• _TASK TO CARRY OUT_:
Among the records, which lines hold the word "dimensions"? Pick them out.

Stored dataset items:
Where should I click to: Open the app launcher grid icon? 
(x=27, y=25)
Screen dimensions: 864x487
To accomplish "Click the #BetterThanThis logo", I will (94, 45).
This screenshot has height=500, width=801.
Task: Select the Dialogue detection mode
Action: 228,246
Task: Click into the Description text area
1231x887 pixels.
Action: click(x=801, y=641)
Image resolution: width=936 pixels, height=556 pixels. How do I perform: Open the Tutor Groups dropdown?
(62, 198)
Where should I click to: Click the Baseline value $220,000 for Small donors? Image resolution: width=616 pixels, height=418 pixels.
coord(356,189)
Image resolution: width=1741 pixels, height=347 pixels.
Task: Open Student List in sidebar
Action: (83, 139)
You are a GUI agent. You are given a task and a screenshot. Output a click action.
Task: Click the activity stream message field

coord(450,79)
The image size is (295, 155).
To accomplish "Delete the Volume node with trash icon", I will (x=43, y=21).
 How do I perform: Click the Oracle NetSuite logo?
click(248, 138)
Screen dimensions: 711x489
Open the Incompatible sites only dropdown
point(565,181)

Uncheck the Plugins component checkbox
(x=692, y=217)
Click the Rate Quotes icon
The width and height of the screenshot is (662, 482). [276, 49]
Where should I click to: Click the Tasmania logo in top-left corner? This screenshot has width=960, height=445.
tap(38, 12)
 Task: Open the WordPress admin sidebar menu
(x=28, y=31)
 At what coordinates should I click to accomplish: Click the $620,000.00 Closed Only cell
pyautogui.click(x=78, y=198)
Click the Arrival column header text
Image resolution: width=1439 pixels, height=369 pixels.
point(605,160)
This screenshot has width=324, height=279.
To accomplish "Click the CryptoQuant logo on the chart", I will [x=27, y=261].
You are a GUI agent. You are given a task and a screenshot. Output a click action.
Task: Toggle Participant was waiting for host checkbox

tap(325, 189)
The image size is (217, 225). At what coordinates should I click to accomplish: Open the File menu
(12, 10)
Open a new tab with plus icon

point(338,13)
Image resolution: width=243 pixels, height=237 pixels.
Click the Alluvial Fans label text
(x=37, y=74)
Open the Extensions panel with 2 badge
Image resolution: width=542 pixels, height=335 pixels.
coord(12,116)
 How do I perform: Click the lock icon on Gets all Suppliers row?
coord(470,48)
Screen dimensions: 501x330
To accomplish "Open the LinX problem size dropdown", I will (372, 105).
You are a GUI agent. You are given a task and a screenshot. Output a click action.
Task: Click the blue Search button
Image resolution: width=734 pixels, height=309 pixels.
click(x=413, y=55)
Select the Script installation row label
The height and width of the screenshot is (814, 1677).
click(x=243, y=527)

• _EXERCISE SOLUTION_:
Screen dimensions: 864x487
Screen dimensions: 711x489
Screen dimensions: 501x330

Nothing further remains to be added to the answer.